Money  /  Origin Story

William & Mary's Nottoway Quarter: The Political Economy of Institutional Slavery and Settler Colonialism

The school was funded by colonial taxation of tobacco grown by forced labor on colonized Indian lands.

This essay examines the sources of two historical funding streams used to establish and support the College of William & Mary in Virginia, an institution founded in 1693 to educate elite English colonials and “Western Indians” in North America. Initially, the College was funded, in part, by taxation of colonized Indian lands, Virginia and Maryland colony tobacco exports, and the lucrative trade in hides and furs obtained from Native Americans. Expropriated labor from enslaved persons on tobacco plantations, and their profits, made substantive contributions to the maintenance and support of the college. With new research on William & Mary as a direct financial beneficiary of institutional slavery and the colonization of indigenous territory by non-Native settlers, we examine the intersection of slave labor and Indian treaty land through the documentary evidence about the College’s historical plantation, known as Nottoway Quarter.

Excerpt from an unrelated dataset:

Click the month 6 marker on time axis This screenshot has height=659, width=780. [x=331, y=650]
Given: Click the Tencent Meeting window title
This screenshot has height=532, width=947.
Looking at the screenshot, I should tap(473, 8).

In 1718, the College of William & Mary acquired the 2,119-acre plantation in what is today the “Southside” of the Virginia Tidewater region. Over a dozen years earlier, the landscape was first surveyed for English occupation as a result of the House of Burgesses’ removal of the political barrier called the Blackwater Line—a territorial division that separated the Virginia colony from Indian lands south of the Blackwater River. As an outcome of Bacon’s Rebellion and the subsequent 1677 Articles of Peace between the English King and Native leaders of the region, Indian settlements in proximity to the colony were to be surveyed and include a three-mile buffer around each town. The former “Crowns and Lands” of those indigenous polities would thereafter be held in trust by “the Great King of England.” Native signatories to the 1677 treaty included the Nansemond, Nottoway and Weyanoak—all indigenous communities residing below the Blackwater River. The other signatory was the “Queen of Pamunkey,” on behalf of her people and “several scattered Nations [who] do now again own their ancient Subjection.” The agreement, also known as the Treaty of Middle Plantation, was amended in 1680 to include seven additional tribal signatories and was further extended to all Native communities in Maryland. The treaty stipulated that the allied tribes were subservient but semi-sovereign as “tributaries” to the English king. Annually, tribal leaders demonstrated their fealty by presenting the Crown’s governor a tribute of twenty beaver furs and delivering three arrows in lieu of quitrents for their lands.